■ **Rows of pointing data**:
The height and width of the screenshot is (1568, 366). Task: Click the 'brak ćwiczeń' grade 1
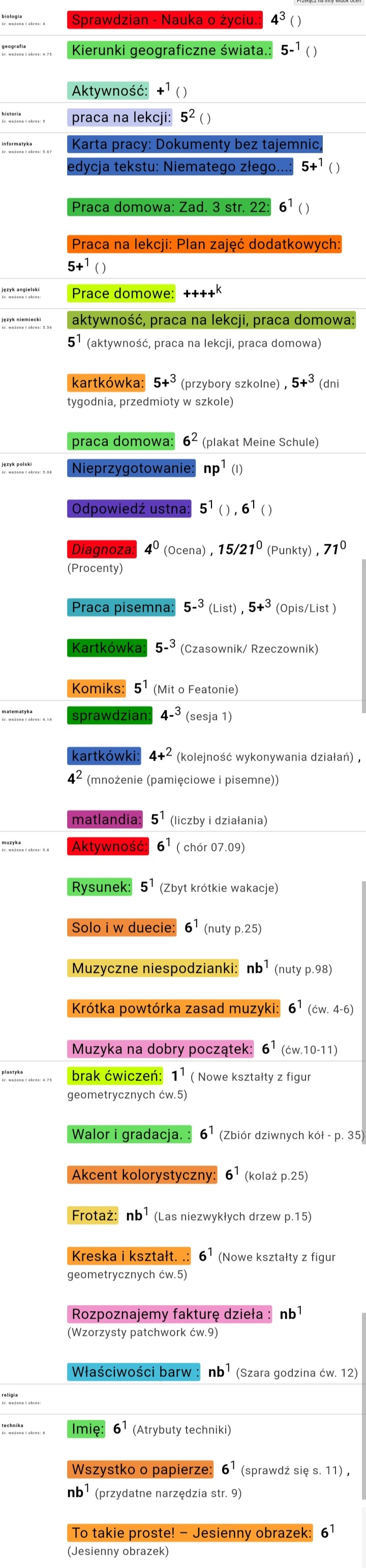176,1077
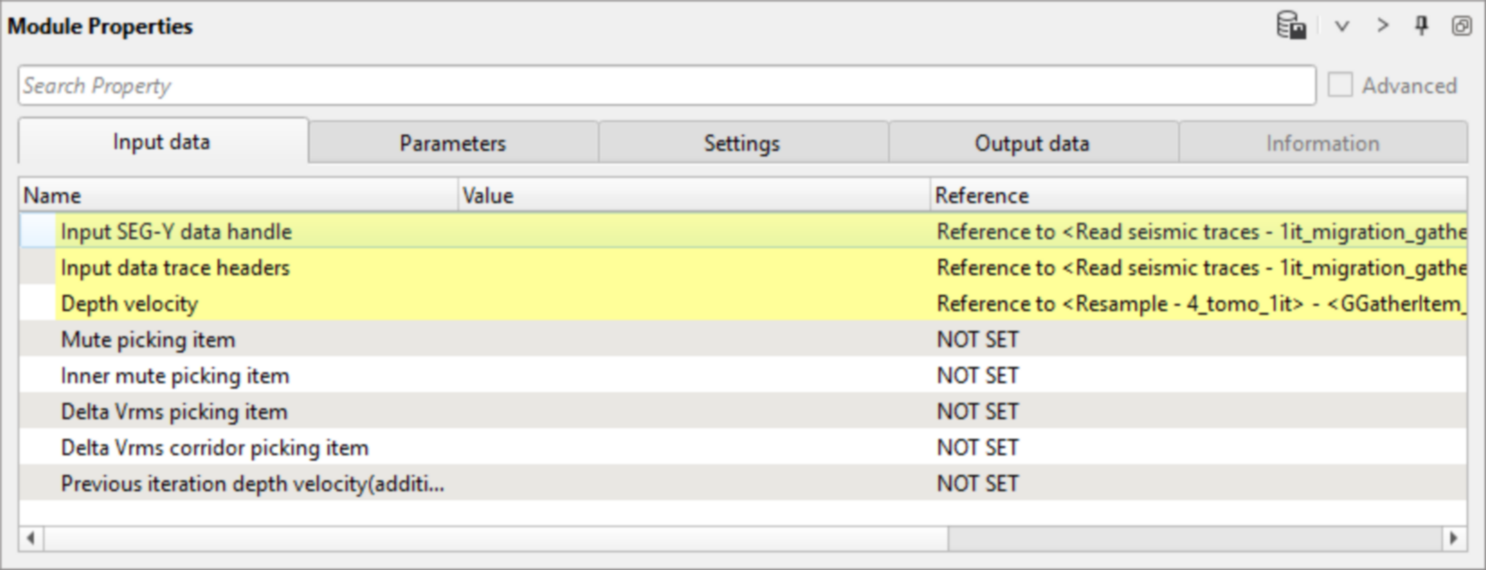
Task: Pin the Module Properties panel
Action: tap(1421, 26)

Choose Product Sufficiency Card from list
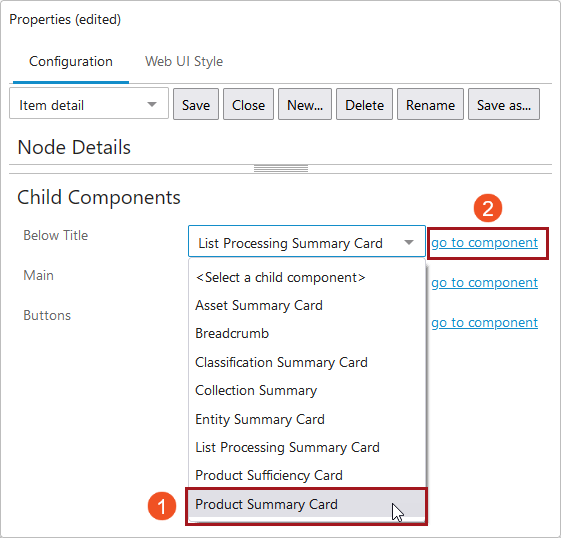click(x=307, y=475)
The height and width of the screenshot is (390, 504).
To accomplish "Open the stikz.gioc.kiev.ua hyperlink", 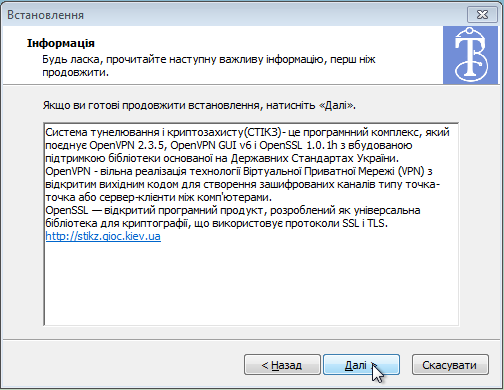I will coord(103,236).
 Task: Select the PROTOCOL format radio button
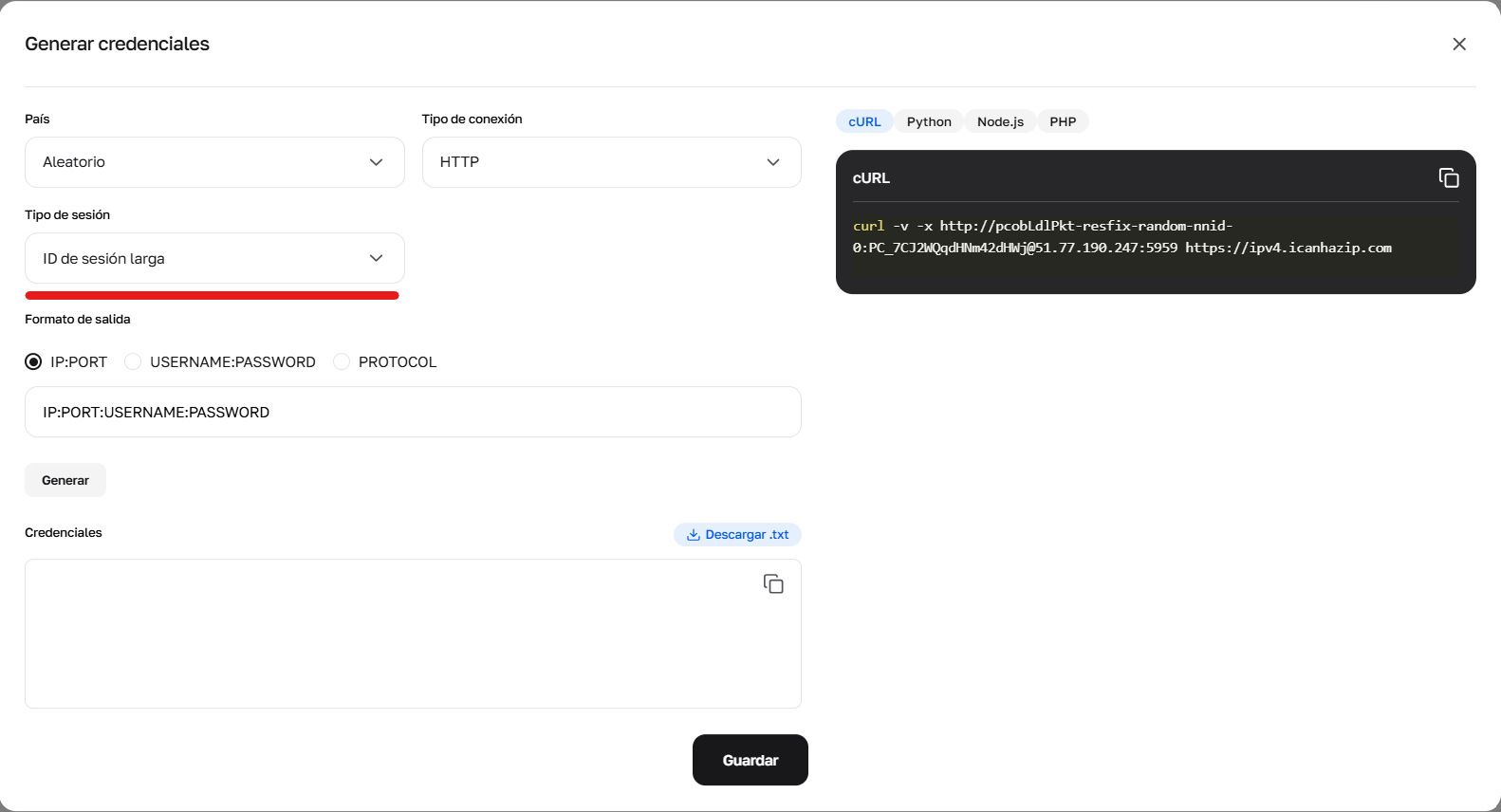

■ **TASK OBJECTIVE**:
Update the records: begin at the start and stop after the line that has "click(x=307, y=475)". In that stretch, swap "Choose" for "Pick" and keep everything else the same, leaving the pictures out of your answer.

■ **ANSWER IN FULL**:
The height and width of the screenshot is (1568, 366). Task: Click the 'brak ćwiczeń' grade 1
176,1077
Task: Pin the Module Properties panel
Action: tap(1421, 26)

Pick Product Sufficiency Card from list
click(x=307, y=475)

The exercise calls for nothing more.